Luís XI assim se exprime:

“O Conde do Charolais foi gratificado com o governo geral da Normandia e uma pensão de trinta e seis mil libras. Era uma imprudência muito grande aumentar desse modo o poder da casa de Borgonha. Embora essa digressão nos afaste do encadeamento dos negócios da Inglaterra, penso que é meu dever aqui explicar os motivos que me levaram a proceder desse modo.

“Pouco depois de seu regresso aos Países Baixos, o Duque Filipe de Borgonha tinha caído gravemente enfermo. O Conde de Charolais amava realmente seu pai, apesar dos desgostos que ele lhe havia causado. É certo que seu caráter fogoso e impulsivo e sobretudo minhas pérfidas insinuações poderiam desculpá-lo. Tratou-o com perfeita afeição filial e, dia e noite, não se arredava de seu leito.

“A crise do velho duque me levara a sérias reflexões. Eu odiava o conde e pensava que tudo devia temer de sua parte. Por outro lado, ele tinha apenas uma filha de tenra idade, circunstância que, após a morte do duque, que não dava mostras de viver muito mais, teria ocasionado uma menoridade que os Flamengos, sempre turbulentos, teriam tornado extremamente tempestuosa. Eu então poderia ter-me apoderado facilmente, se não de todos os bens da casa de Borgonha, pelo menos de uma parte, quer mascarando essa usurpação com uma aliança, quer lhe deixando tudo quanto a força lhe dava de odioso. Havia mais razões do que era preciso para mandar envenenar o Conde de Charolais. Além do mais, a ideia de um crime não mais me espantava.

Consegui seduzir o despenseiro do príncipe, Jean Constain. A Itália era uma espécie de laboratório dos envenenadores: foi para lá que Constain mandou Jean d’Ivy, que havia seduzido mediante uma soma considerável e que lhe seria paga ao regressar. D’Ivy quis saber a quem se destinava o veneno. O despenseiro teve a imprudência de confessar que era para o Conde de Charolais.

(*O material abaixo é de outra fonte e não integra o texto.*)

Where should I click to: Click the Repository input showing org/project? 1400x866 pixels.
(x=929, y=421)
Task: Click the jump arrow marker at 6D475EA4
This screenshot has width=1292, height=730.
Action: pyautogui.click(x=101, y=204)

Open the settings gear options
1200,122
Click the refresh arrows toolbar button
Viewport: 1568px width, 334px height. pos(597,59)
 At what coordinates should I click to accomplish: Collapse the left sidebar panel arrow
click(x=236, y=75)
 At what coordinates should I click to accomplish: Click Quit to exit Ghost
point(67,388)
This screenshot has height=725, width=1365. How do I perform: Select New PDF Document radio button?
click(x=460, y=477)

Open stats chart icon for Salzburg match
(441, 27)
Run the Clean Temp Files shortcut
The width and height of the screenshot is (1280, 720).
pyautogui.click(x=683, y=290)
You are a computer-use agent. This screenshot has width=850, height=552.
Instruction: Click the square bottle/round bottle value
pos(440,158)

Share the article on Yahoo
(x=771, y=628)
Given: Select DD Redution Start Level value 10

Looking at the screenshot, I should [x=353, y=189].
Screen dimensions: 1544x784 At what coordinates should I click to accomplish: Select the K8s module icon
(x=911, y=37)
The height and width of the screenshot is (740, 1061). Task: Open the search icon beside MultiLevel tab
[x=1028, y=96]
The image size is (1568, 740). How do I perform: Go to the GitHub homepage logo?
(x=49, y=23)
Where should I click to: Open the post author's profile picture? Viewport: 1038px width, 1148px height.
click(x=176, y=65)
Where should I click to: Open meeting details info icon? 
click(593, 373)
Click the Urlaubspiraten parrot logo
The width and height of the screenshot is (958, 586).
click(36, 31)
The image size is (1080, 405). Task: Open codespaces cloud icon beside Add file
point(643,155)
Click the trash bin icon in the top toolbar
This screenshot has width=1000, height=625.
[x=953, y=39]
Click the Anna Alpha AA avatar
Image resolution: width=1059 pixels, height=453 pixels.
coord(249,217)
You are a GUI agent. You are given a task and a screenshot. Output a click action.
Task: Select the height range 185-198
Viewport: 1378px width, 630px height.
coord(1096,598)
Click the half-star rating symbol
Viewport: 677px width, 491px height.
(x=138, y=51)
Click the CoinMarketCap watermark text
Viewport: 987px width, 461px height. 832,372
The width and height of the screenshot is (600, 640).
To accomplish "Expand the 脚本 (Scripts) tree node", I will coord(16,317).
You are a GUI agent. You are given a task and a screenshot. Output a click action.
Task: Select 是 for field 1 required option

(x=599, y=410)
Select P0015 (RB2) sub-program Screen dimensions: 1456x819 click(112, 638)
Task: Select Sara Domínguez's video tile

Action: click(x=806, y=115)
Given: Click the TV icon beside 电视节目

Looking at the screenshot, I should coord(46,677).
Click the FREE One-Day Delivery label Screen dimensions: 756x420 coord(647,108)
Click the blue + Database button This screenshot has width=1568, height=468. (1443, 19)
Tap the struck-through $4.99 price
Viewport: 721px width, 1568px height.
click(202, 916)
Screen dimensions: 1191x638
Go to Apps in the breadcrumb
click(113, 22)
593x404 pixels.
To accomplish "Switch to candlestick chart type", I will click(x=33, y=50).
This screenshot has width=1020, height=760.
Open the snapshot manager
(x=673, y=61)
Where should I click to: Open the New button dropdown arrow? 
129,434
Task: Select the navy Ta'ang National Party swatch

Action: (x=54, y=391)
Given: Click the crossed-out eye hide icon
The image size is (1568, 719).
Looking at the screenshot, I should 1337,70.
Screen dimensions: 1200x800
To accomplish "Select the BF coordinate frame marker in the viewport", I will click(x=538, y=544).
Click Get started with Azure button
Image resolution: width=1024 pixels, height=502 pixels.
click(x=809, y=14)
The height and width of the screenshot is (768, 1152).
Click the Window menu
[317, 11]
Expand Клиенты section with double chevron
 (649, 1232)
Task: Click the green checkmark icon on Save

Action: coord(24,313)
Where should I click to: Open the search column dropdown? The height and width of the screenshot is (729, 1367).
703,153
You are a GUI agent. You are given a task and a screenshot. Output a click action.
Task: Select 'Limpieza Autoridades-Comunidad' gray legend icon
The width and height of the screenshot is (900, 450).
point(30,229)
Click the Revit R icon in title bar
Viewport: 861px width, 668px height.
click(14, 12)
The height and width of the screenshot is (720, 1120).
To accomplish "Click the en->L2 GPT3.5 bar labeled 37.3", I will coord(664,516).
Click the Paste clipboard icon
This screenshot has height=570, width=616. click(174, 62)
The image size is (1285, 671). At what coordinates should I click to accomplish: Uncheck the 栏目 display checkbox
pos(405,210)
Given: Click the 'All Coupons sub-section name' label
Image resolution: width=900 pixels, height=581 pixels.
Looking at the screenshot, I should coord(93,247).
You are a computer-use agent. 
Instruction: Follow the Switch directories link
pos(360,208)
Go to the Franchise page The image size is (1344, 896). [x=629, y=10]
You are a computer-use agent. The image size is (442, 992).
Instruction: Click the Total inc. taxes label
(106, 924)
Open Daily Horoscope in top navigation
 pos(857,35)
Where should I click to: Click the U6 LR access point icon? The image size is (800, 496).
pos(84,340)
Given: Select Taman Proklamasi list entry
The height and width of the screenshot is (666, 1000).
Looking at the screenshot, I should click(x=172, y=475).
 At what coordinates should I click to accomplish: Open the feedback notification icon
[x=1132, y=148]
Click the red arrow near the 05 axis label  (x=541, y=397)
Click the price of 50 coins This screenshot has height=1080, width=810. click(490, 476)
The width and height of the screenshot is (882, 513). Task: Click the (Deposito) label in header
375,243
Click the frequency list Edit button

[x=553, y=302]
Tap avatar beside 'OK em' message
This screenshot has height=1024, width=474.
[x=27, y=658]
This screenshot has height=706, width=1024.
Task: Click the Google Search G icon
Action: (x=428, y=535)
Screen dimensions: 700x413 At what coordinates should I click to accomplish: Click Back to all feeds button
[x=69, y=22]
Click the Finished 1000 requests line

“Depois de se desincumbir de sua tarefa, d’Ivy apresentou-se para receber a soma combinada, mas, em vez de lha pagar, Constain o cobriu de injúrias. Furioso com a recepção, d’Ivy jurou vingar-se. Foi ao Conde de Charolais e contou-lhe tudo quanto sabia. Constain foi preso e conduzido ao Castelo de Rippemonde. O medo de ser torturado levou-o a confessar tudo, salvo a minha cumplicidade, esperando talvez que eu intercedesse em seu favor. Já se achava no alto da torre, local designado para o suplício, e já se preparavam para decapitá-lo, quando manifestou desejo de falar ao conde. Contou-lhe então o papel que eu havia desempenhado nessa tentativa. A despeito do espanto e da cólera que experimentou, o Conde de Charolais calou-se e os presentes apenas puderam fazer vagas conjecturas, baseadas nos movimentos de surpresa provocados pelos relatos. Apesar da importância dessa revelação, Constain foi decapitado e seus bens foram confiscados, mas entregues à família pelo Duque de Borgonha.

“Seu delator teve a mesma sorte, devida em parte à imprudência de uma resposta dada ao príncipe de Borgonha. Este lhe havia perguntado se, caso a soma prometida lhe tivesse sido paga, ele teria denunciado o complô. Ele teve a inconcebível temeridade de responder que não.

“Quando o Conde veio a Tours, pediu-me uma entrevista particular. Nela deixou extravasar todo o seu furor e encheu-me de censuras. Acalmei-o dando-lhe o governo geral da Normandia e a pensão de trinta e seis mil libras. O governo geral não passou de um título decorativo, e da pensão ele recebeu apenas a primeira parte.”